Amazon is one of the few companies that can turn a whisper into a promise. “He’s going to launch.” “It will arrive in Europe.” All the promises make the headlines. And it all happens in Sunnyvale (California), where the company founded by Jeff Bezos has a secret laboratory named Lab126. This is the place that created Kindle e-readers, Fire tablets, the virtual assistant Alexa, the Echo smart speaker, Amazon TV and the Astro home robot. But also where failures like the Fire Phone (2014) come from. That mistake cost $170 million in cancellations, according to news reports at the time; a trifle for the juggernaut’s hardware proving ground.
Discretion —or secrecy— is inseparable from the laboratory. Just look at the photograph that illustrates this story. Where was it taken? In the lab? In a private house? In neither place? The only thing that is certain is the identity of the smiling person next to the Astro robot: Gregg Zehr, a hardware genius and president of Lab126. The conversation took place via videoconference, although a lot was left unsaid. “I can’t tell you how many people [several hundred] work in the lab. “Nor when Astro will arrive in Europe nor its price.” He also couldn’t talk about his upcoming projects. The interview revealed a very cordial person who, like an extremely talented child, enjoys the most difficult tasks at school.

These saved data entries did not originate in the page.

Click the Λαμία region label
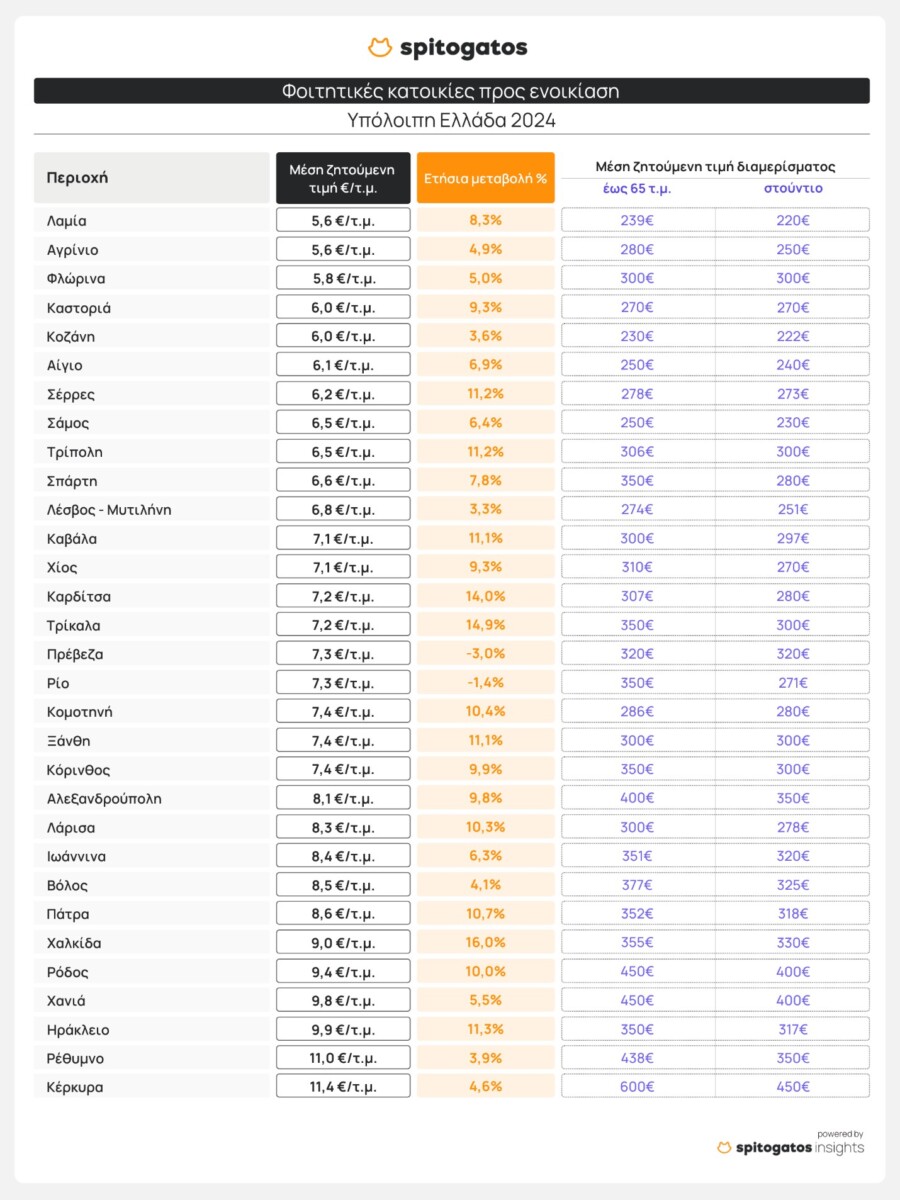The image size is (900, 1200). click(x=67, y=221)
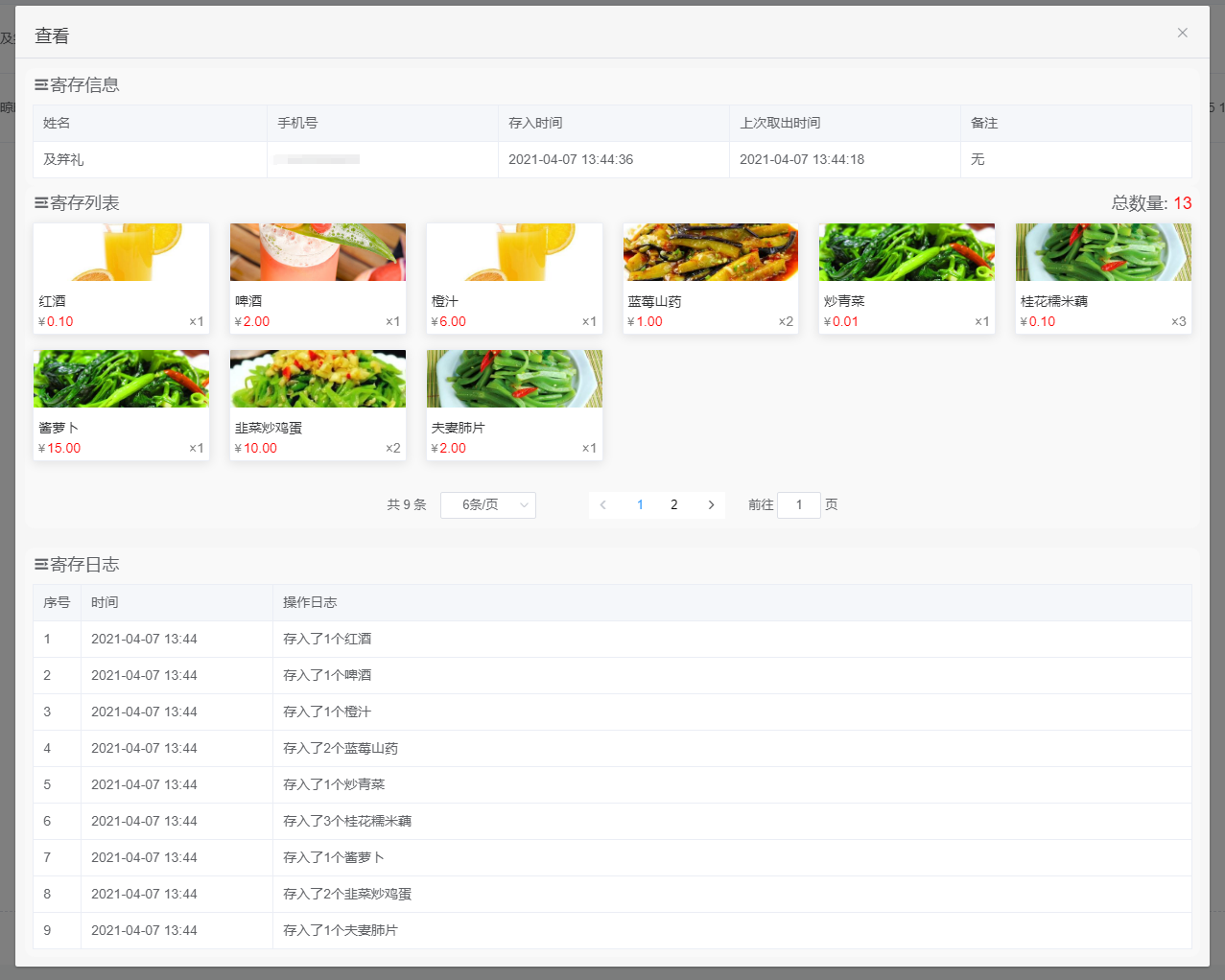Click the 韭菜炒鸡蛋 dish image
The image size is (1225, 980).
[x=318, y=379]
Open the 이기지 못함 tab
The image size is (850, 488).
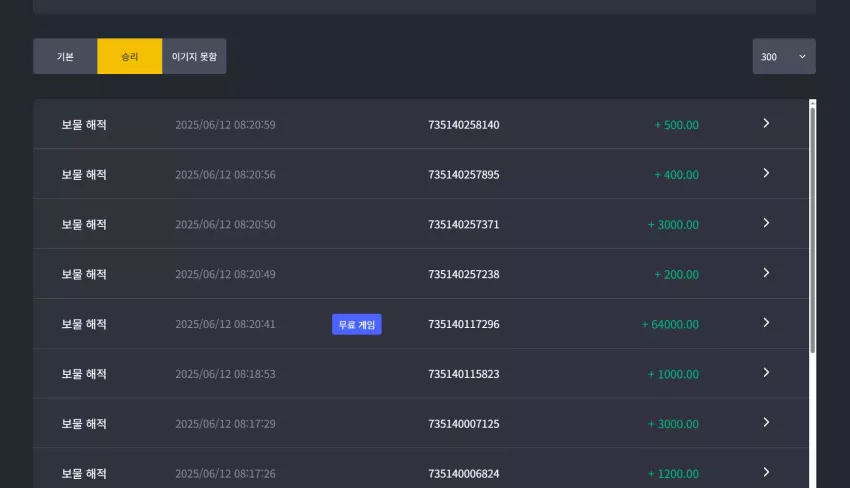pos(194,56)
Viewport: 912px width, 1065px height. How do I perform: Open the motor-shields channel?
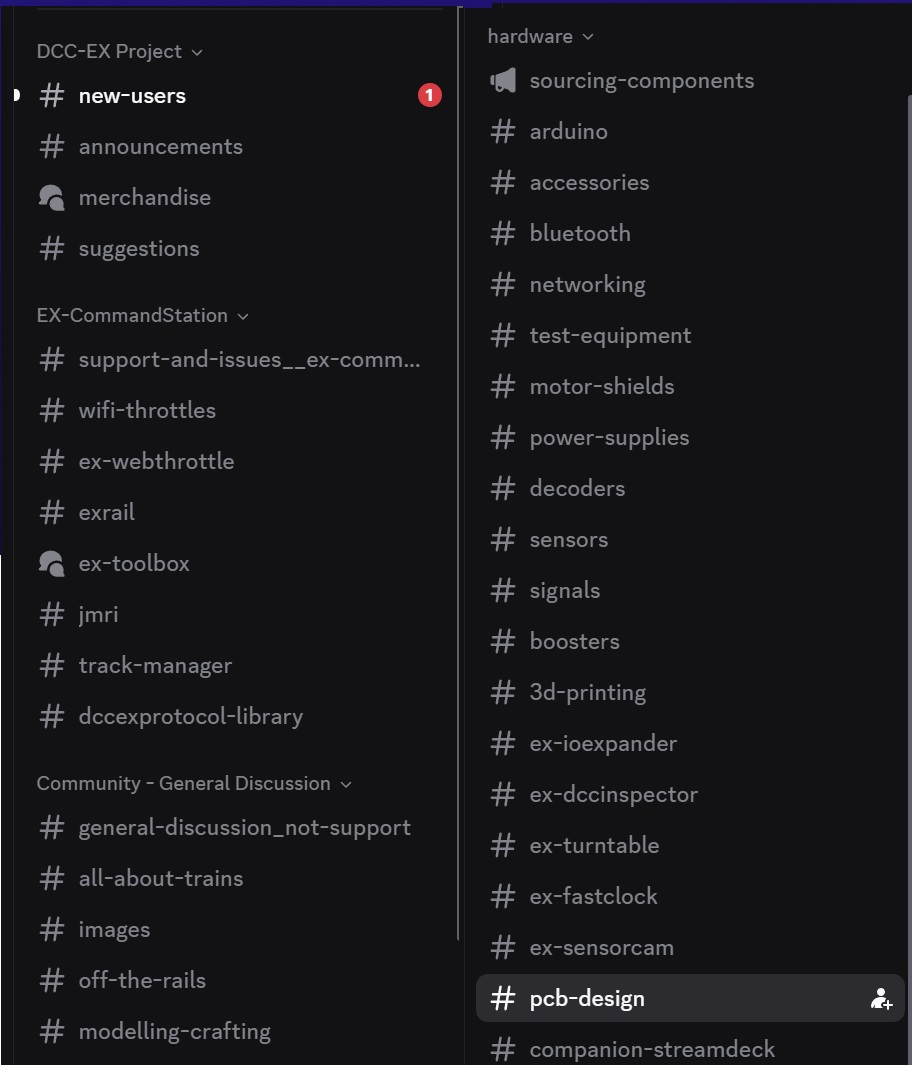[602, 386]
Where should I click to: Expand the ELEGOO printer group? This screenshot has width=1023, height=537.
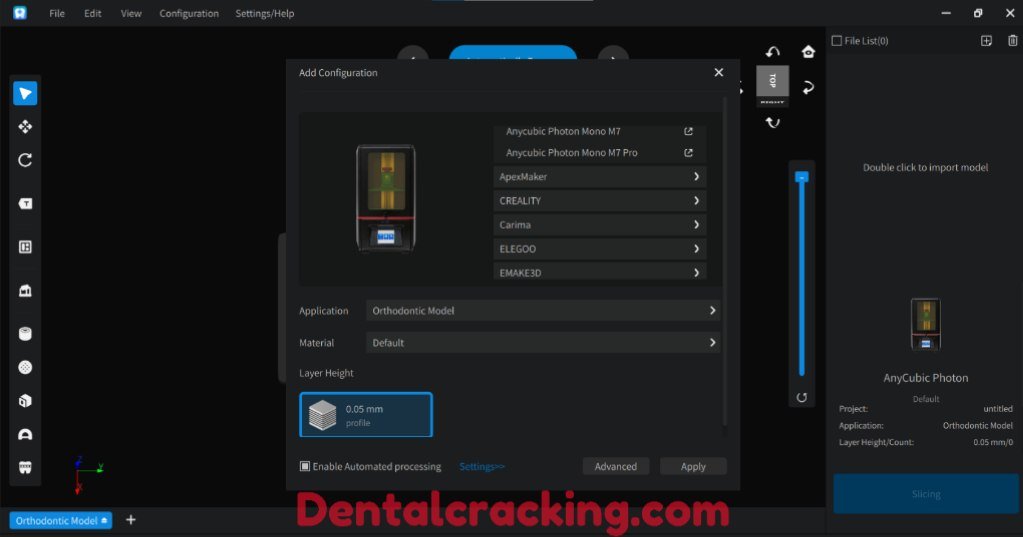(600, 249)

Those days may not be too far away. Gregg Zehr grew up on a farm, a place writer Truman Capote might well describe as “over there,” the words with which his non-fiction novel In cold blood departures. “We had cows, chickens; it was the environment,” he recalls. He quickly excelled in mathematics and followed in his older brother’s footsteps by enrolling in engineering at the University of Illinois. He started designing products for children. “I love them and also working with researchers who don’t know anything about engineering, and with engineers, like me, who don’t know anything about human behavior. The perfect team.”
Then, the intermittent journey of open and failed start-ups implied by the ambition of Silicon Valley. He was vice president of hardware engineering at Palm Computing (where he led the team that developed handheld devices like Zire), vice president of engineering at VA Linux, and then joined Apple through Motorola colleagues. He never met Steve Jobs. “It’s funny. It left right when I got there, I saw it once in the parking lot,” he recalls. He was there for nine years, seven in the desktop business and two in as Vice President of PowerBook Engineering. In 2004, he joined Amazon. “I was interviewed by Jeff Bezos [founder of the company]. He’s a great guy, it’s true that he is complicated, but he has been very involved in the development of new products”, he testifies. “He is very demanding and always has new ideas. “
From this hyperactivity, in October, the laboratory emerged. The name comes from the Amazon logo, which draws a line that connects the “A” and the “Z”. In the English alphabet, A is letter 1 and Z is letter 26. Lab126.
The first success came with the Kindle e-reader. It was launched (after three years of work) on November 19, 2007 and in five and a half hours the 90,000 available units were sold. Bezos wanted to keep up with CDs, videos, music, but Zehr convinced him not to. “It was the start of everything, a business that sold books. We had to start with these types of downloads,” he says. The first flop has also arrived: the Fire phone. “We learned a lot. We knew the market was saturated but we thought there was room for the development of a new interface,” he defends himself. This was not the case. Apple and Google had already cornered the market with a flood of apps of all kinds.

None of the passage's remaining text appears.